In this notebook we will review Titanic problem.

The following sections will be discussed:
 - matplotlib/pandas basics
 - usage of sklearn for classification problem (logistic regression, random forest, svm)
 - cross-validation usage for hyperparameter tuning
 - mixing of different classifiers
 
Dataset can be downloaded from here:
https://www.kaggle.com/francksylla/titanic-machine-learning-from-disaster

# Authorization

We usage MLSage API for remote checking of your solution.
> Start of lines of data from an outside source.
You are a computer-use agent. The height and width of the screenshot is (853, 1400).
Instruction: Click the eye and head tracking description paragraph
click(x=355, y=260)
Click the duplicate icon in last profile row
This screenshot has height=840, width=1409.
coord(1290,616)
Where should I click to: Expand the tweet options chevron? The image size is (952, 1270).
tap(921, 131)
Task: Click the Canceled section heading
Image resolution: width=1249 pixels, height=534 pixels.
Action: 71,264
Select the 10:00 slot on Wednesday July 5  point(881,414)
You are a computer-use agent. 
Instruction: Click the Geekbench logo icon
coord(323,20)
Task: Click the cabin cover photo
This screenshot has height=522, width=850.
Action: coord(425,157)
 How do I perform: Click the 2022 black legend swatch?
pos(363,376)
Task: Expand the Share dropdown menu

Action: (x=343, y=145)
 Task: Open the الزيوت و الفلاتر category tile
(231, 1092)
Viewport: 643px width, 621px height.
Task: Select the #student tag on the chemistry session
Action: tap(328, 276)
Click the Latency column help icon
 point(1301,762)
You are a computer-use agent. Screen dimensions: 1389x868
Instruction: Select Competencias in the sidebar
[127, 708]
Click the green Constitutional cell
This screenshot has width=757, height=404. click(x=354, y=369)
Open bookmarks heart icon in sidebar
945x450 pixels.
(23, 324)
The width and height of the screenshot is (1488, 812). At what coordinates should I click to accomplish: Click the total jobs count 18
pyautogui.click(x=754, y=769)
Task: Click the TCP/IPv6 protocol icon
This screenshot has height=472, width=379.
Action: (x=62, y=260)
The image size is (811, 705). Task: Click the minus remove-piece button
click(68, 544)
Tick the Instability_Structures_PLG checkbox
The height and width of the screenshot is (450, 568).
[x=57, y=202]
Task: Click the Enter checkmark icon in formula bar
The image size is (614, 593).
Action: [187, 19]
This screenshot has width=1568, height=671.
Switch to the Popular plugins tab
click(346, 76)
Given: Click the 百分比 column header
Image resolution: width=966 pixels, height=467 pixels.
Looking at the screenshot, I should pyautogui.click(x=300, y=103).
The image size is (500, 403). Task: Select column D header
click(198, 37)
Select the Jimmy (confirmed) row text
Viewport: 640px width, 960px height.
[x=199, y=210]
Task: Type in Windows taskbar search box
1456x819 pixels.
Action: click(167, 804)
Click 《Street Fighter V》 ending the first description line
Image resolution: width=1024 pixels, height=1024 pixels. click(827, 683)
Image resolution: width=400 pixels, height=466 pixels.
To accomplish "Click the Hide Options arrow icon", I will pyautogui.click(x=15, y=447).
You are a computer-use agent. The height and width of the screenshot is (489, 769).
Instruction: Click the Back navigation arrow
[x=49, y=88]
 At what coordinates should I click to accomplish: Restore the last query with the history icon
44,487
You can skip this block if you do not want your results to becked 

Authorization page: http://178.62.239.103:3004/app/sign-up

First of all you have install MLSage client API to simplify communication

In [None]:
!pip install git+https://github.com/myurushkin/mlsage-pyclient

In [None]:
import getpass
import mlsage_pyclient

login = 'm.yurushkin@gmail.com'
password = getpass.getpass(prompt="MLSage password:")
course = 1
lessonId=1
token = mlsage_pyclient.signIn(login, password)

In [None]:
print(mlsage_pyclient.getSolutions(token))
print(mlsage_pyclient.sendSolution(token, courseId=1, lessonId=3, exerciseId=1, data={"data": 1}))

# Basics

In [None]:
import numpy as np
import pandas as pd
import sklearn
from sklearn.linear_model import LinearRegression, LogisticRegression
from sklearn.ensemble import RandomForestClassifier
from sklearn.model_selection import train_test_split

In [None]:
data = pd.read_csv("titanic/train.csv")
data.head()

In [None]:
print("Size of dataset: {}".format(len(data)))
print("Number of survived: {}".format(len(data[data.Survived == 1])))

In [None]:
import matplotlib
import numpy as np
import matplotlib.pyplot as plt
%matplotlib inline  

In [None]:
plt.title("Age distribution")
data["Age"].plot.hist()

In [None]:
data["Pclass"].plot.hist()

In [None]:
data.Sex = data.Sex.map({'female':0,'male':1})

In [None]:
data = data.fillna(0)

In [None]:
data.isna().any()

In [None]:
features = data[['Sex', 'Age', "SibSp", "Parch", "Fare"]].values

In [None]:
train_X, test_X, train_y, test_y = train_test_split(features, data['Survived'].tolist(), test_size=0.2)

In [None]:
clf_log_reg = LogisticRegression()

In [None]:
clf_log_reg.fit(train_X, train_y)

clf_log_reg.coef_

In [None]:
preds_logr_reg = clf_log_reg.predict_proba(test_X)[:,1]

In [None]:
sklearn.metrics.accuracy_score(preds_logr_reg > 0.5, test_y)

In [None]:
clf_rf = RandomForestClassifier(n_estimators=100, max_depth=13)

In [None]:
clf_rf.fit(train_X, train_y)
preds_rf = clf_rf.predict_proba(test_X)[:,1]
sklearn.metrics.accuracy_score(preds_rf > 0.5, test_y)

# Mixing of classifiers

In [None]:
acc_list = []
for alpha in np.linspace(0, 1, 10):
    preds = alpha * preds_logr_reg + (1 - alpha) * preds_rf
    acc = sklearn.metrics.accuracy_score(preds > 0.5, test_y)
    acc_list.append(acc)
plt.plot(acc_list)

# Tuning of hyperparameters

In [None]:
from sklearn.model_selection import GridSearchCV

In [None]:
param_grid = { 
    'n_estimators': [50, 100, 200],
    'max_depth' : [4, 7, 9, 13],
    'criterion' :['gini', 'entropy']
}

CV_rfc = GridSearchCV(estimator=RandomForestClassifier(), param_grid=param_grid, cv=5)
CV_rfc.fit(train_X, train_y)

In [None]:
CV_rfc.best_estimator_
CV_rfc.best_estimator_.fit(train_X, train_y)

In [None]:
preds_rf_tuned = CV_rfc.best_estimator_.predict_proba(test_X)[:,1]
sklearn.metrics.accuracy_score(preds_rf_tuned > 0.5, test_y)

# Home task

- **3 points**: try tune other classifier (e.g. xgboost).
- **7 points**: try to mix xgboost, random forest and logistic regression. Find optimal proportion between them. don't forget to use cross validation.
- **20 points**: Let's try to create a model and become the best among Top 20% data scientists on unseen dataset here: https://www.kaggle.com/c/titanic/leaderboard.